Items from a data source
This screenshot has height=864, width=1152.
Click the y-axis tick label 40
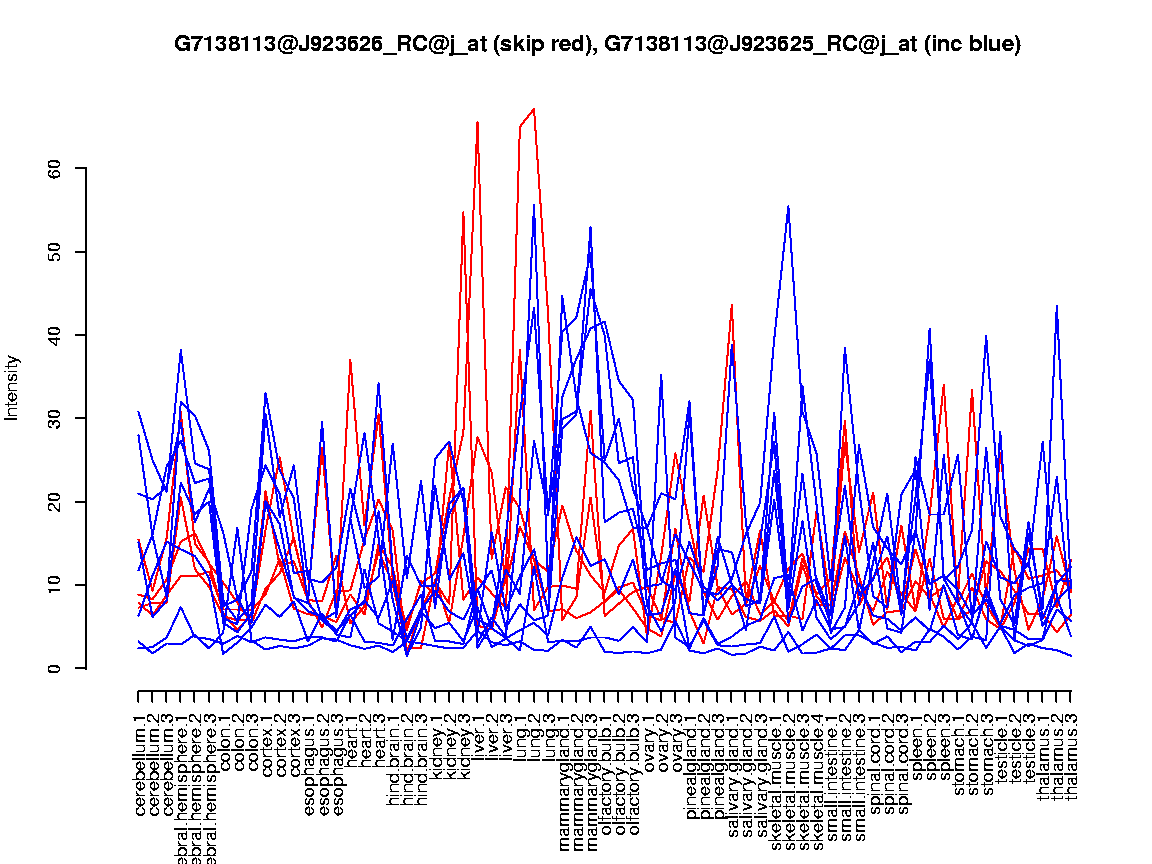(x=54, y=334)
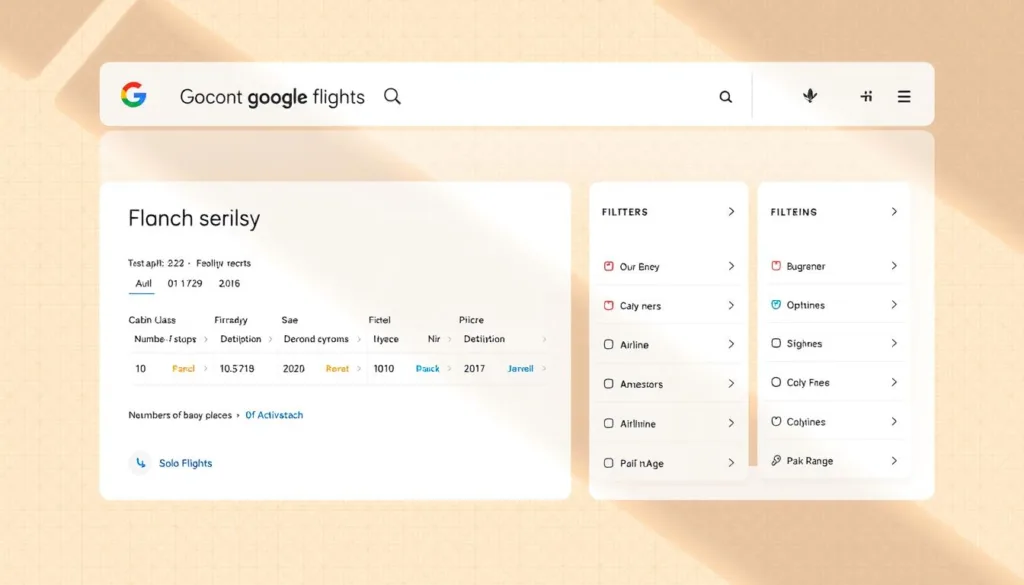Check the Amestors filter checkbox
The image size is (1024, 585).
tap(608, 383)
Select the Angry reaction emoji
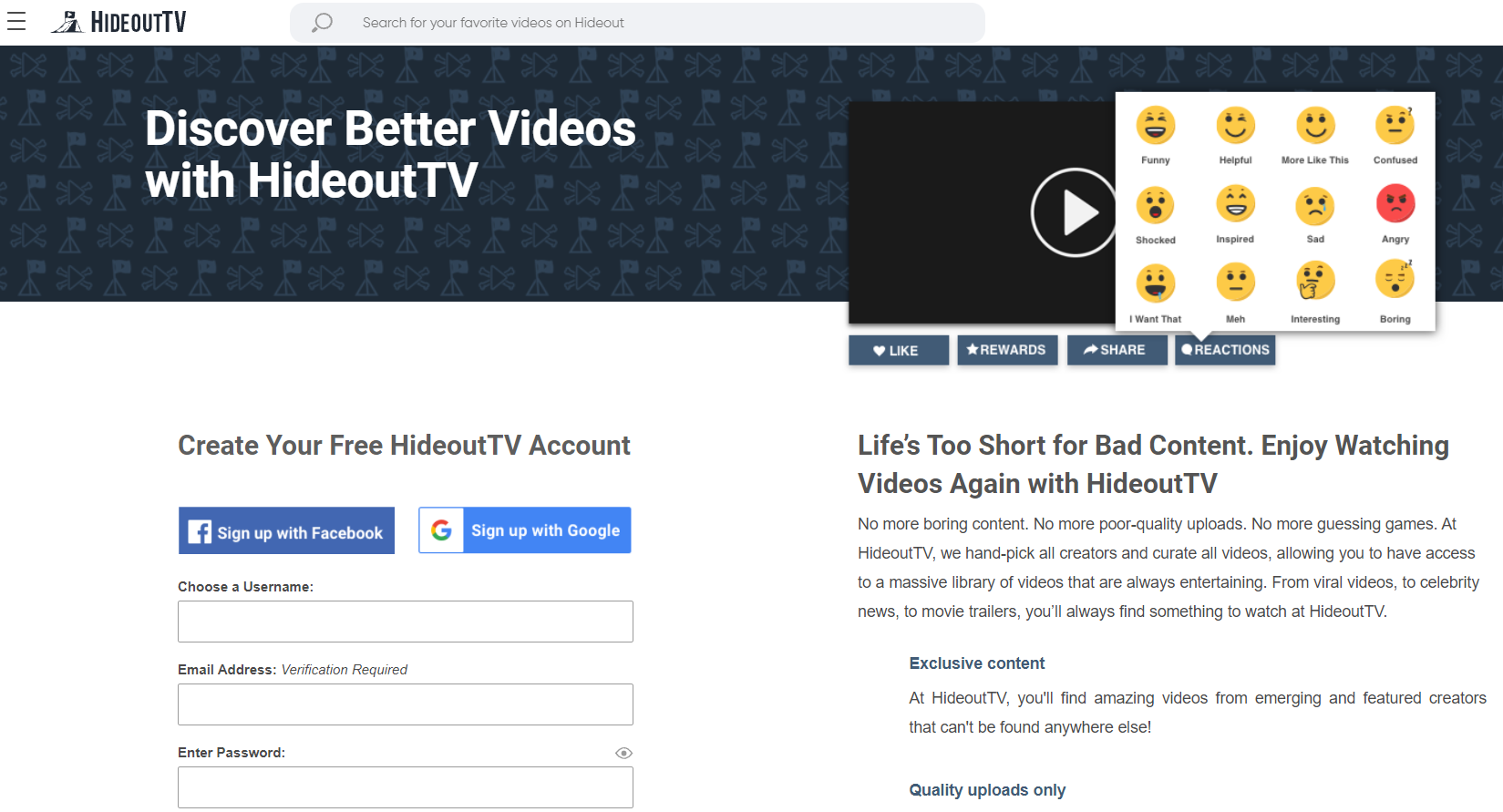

[Exercise brief] All of the records must come back exactly as they stand, minus every picture.

[Expected output]
This screenshot has height=864, width=1152.
Click the y-axis tick label 40
(x=54, y=334)
Check the Amestors filter checkbox
The image size is (1024, 585).
tap(608, 383)
Select the Angry reaction emoji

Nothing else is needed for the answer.